As a new mom, it's always feels good when people tell me I'm "looking good". I need to hear it. I need to hear it a million times a day. I have barf in my hair and pee on my shirt and I am worn out and tired and feeling all kinds of self conscious. I have noticed, though, what I think is a very interesting cultural trend.
I've heard it quite a few times. From family, friends and strangers alike.After a casual glance at my tummy a person will say "You are getting rid of that baby belly pretty fast." or " Good job losing the weight mama." or something to that effect. I am never offended by these comments, I am ALWAYS happy and proud to hear it. Which is kind of the disturbing part. The fact is, I have vigorously exercised exactly two times since my c-section. The fact is I wasn't even allowed to exercise until last week. The fact is that between trying to regain my strength, Christmas, and breastfeeding I have been eating EVERYTHING. The fact is that my stomach going down has very little to do with anything I've done.
I don't mean to be a party pooper here, but if you are praising someone for losing weight or "getting back to normal" within 6 weeks of their giving birth, you are praising one thing: the pace at which their uterus has decided to shrink. To me, its kinda weird how frequently, how very directly, I've been praised for that very thing. Frankly, I don't think I've shrunk all that fast either.
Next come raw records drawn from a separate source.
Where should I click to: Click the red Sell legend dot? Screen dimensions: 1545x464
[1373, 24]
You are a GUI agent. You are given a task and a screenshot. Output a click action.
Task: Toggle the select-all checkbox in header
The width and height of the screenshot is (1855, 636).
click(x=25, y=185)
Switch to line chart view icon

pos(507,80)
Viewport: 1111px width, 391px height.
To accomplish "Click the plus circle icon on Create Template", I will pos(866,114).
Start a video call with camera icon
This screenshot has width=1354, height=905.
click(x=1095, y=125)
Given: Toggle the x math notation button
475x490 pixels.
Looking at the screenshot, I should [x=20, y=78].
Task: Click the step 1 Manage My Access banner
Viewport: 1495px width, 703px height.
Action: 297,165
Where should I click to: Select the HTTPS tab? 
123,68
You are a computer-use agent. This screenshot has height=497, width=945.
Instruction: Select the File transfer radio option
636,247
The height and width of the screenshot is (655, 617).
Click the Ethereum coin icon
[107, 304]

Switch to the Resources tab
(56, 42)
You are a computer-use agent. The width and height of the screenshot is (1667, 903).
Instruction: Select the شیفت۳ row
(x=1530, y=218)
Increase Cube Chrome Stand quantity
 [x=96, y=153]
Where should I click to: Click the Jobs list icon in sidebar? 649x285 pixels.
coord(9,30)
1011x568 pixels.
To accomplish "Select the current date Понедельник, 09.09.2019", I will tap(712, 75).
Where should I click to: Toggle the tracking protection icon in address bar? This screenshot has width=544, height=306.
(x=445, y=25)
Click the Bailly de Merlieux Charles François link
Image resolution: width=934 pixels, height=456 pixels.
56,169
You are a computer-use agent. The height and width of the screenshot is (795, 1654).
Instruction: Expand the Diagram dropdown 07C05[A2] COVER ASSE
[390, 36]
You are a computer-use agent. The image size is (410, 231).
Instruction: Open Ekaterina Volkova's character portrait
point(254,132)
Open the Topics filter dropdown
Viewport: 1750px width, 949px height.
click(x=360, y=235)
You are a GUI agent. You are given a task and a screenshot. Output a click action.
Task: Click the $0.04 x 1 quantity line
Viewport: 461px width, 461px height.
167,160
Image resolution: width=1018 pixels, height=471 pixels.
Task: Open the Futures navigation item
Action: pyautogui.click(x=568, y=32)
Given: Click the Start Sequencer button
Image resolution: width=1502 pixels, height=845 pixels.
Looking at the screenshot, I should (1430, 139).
What worries me is this idea that a "new mommy body" is not a desirable one to have. I'm soft and squishy and I won't say I don't want to get back to a runner body ASAP, but why?
I was shocked the other day when, while reading a Tolstoy, ( can't remember the title, too lazy to go get it off the shelf) I read a line in which the main character describes his wife as finally reaching this awaited state of beauty that could only be reached after having a few children. He discusses how sharp she seemed, as a young bride, and compares it to the beautiful softness that came with motherhood. It was just unfathomable to me that the added squishy I have could be thought of as beautiful.
But I know one person who thinks it's beautiful. He kicks at it while he's eating, and snuggles in it when he's grouchy. He pinches at it with his little fingers when I hold him close. So what if I'm soft? I am a soft place for him to land.
I want to get back to what I was, but I think it takes a while for a reason--and I'm okay with that.